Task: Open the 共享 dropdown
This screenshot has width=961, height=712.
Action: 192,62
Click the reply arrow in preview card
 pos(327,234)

--- --- ---

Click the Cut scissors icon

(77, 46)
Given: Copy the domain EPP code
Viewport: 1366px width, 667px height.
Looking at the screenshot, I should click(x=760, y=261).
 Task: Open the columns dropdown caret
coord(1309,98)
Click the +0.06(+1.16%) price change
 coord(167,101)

--- --- ---

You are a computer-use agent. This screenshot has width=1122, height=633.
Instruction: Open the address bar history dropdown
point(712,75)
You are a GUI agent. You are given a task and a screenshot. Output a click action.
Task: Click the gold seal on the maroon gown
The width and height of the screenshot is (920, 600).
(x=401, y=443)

--- --- ---

▸ What this task involves
Pull out all lines in the data above that include "agent".

▸ Result below
You are a computer-use agent. This screenshot has width=1122, height=633.
You are a GUI agent. You are given a task and a screenshot. Output a click action.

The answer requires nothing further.